### Task requirements:
**a)** According to the biography of Diana Copperwhite, in which place did she grow up?
**b)** Pick up the biography of Diana Copperwhite where it ends and continue it.

### Document section:
- Born: 1969 (age 56–57) Limerick, Ireland
- Education: National College of Art and Design Winchester School of Art Limerick School of Art and Design
- Known for: oil painting
- Style: Abstract expressionism
- Elected: Aosdána (2021)
- Website: dianacopperwhite.net

= Diana Copperwhite =

Irish painter

Diana Copperwhite RHA (born 1969) is an Irish painter. She is a member of Aosdána, an elite Irish association of artists. She lives and works in Dublin and New York City.

==Early life and education==
Copperwhite was born in Limerick in 1969. She grew up in Patrickswell. Her father, Patrick Copperwhite, was a science teacher and self-taught artist who exhibited at the Oriel Gallery. She studied at Limerick School of Art and Design, the National College of Art and Design (NCAD, Dublin) and Winchester School of Art.

### Data provided:
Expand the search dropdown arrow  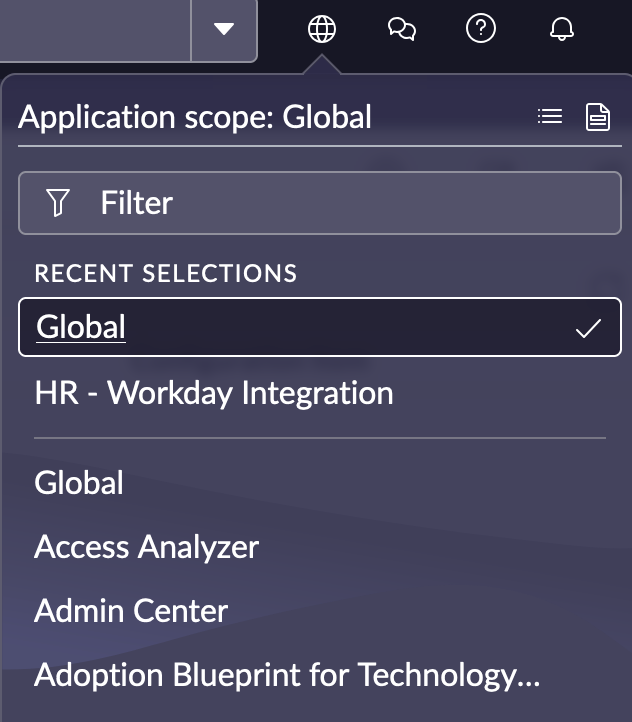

### In response:
**a)** Patrickswell.

**b)**
==Career==
Copperwhite is chiefly known for her work in oil painting; art critic Gail Levin says that her work "creates an exquisite tension between abstraction and figuration or representation of any kind. […] vibrating spectral bands have become a kind of a trademark in Copperwhite’s recent large paintings […] Copperwhite believes that in her paintings she has responded to Ireland’s changeable weather, which may have caused her to see the world as if she was looking through a visor into a “grey low-light vision." She has also named 1960s psychedelic album covers as inspiration.

In a 2017 review for Hyperallergic, Copperwhite’s work was described as employing multicolored, banded brushstrokes that create gradient effects.The review noted that her paintings combine elements of abstract expressionism with a contemporary visual language influenced by digital aesthetics, and that they often incorporate fragmentary figurative forms within complex, layered compositions.

She has lectured at NCAD, Western Sydney University and the University of Massachusetts; she was elected to Aosdána in 2021.

In 2025, Copperwhite’s work was included in a Stoney Road Press exhibition at the Clifden Arts Festival, where her paintings were presented as fine art prints produced in collaboration with Stoney Road Press.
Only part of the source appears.